Mais de toutes les productions littéraires de Maurice
Scève, celle qui eut le plus de vogue est intitulée : Délie,
objet de plus haute vertu (1544, in-8). Ce volume con-
tient 458 dizains et cinquante emblèmes gravés sur bois,
le tout en l'honneur d'une belle. Les vers suivants que
nous en extrayons , s'appliquent aux fours à chaux de
Vaise :
Comme au faulxbourg les fumantes fomaises
Rendent obscurs les circonvoisins lieux,
Le feu ardent de mes si grandz mesaises
Par mes soupirs obtenèbre les cieulx
En ce faulxbourg celle ardente fornaise
N'eslève point si hault sa forte alaine
Que mes soupirs respandent à leur aise
Leur grand'fumée en l'air qui se pourmeine.
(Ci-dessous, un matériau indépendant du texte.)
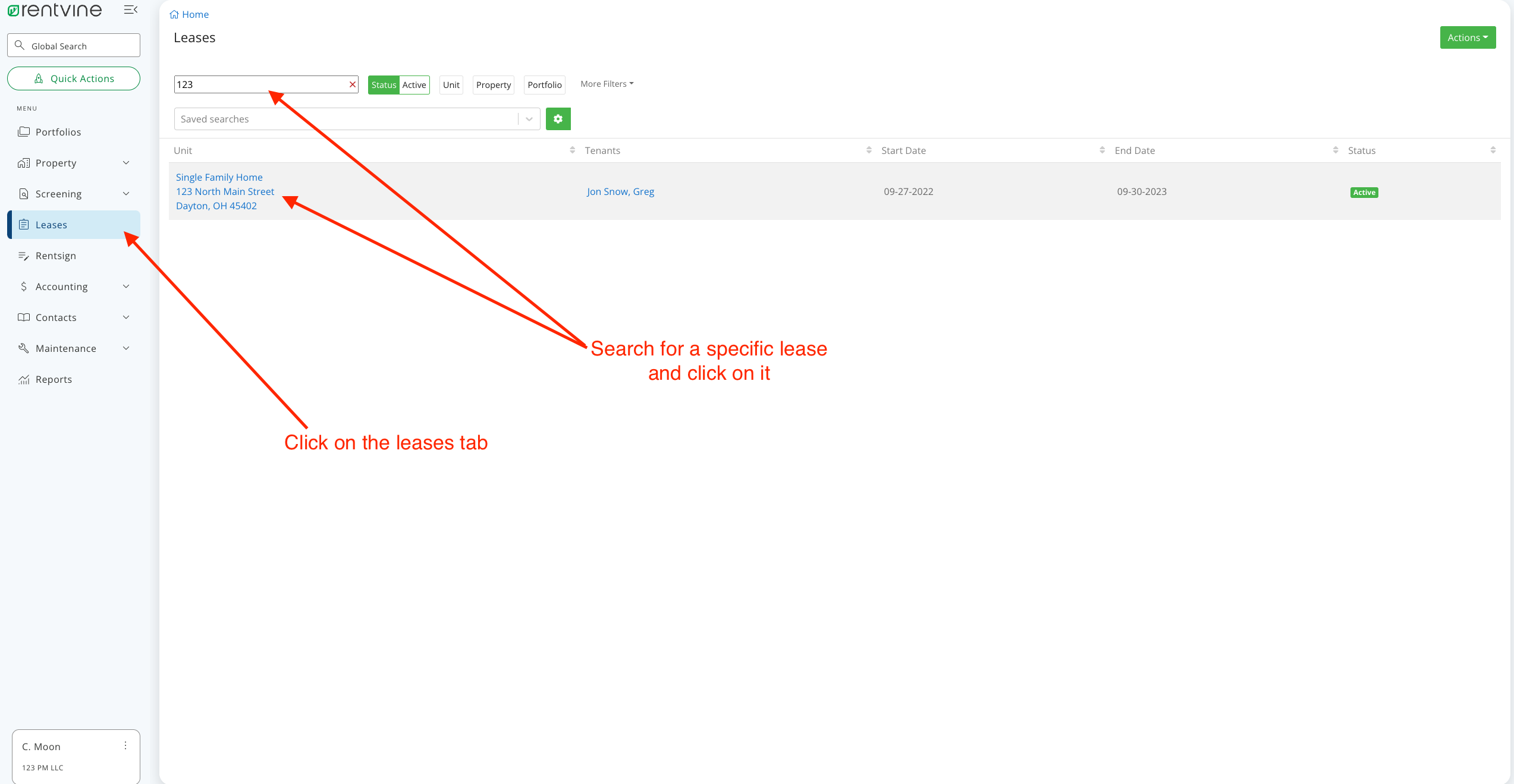Open the 123 North Main Street lease
The height and width of the screenshot is (784, 1514).
tap(225, 191)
Le sentiment et l'esprit se révèlent dans la Délie ;
mais on reproche à l'auteur de s'y répéter trop souvent,
d'y avoir employé des expressions triviales et même par-
ois inintelligibles ; c'est ce qui a fait dire à Pasquier :
« Maurice Scève se mettant en butte une maîtresse sous
« le nom de Dély, y laissa un sens si ténébreux et obs-
« cur que, le lisant, je disois estre très-content de ne
« l'entendre, puisqu'il ne vouloit estre entendu. »
D'après le jugement de l'abbé Goujet, le dizain qui suit
peut être regardé comme un des meilleurs de ce recueil
amoureux.
Amour perdit les traicts qu'il me tira,
Et de douleur se print fort à complaindre.
Vénus en eut pitié et soupira
Tant que par pleurs son brandon feit estaindre
Dont aigrement furent contraints se plaindre.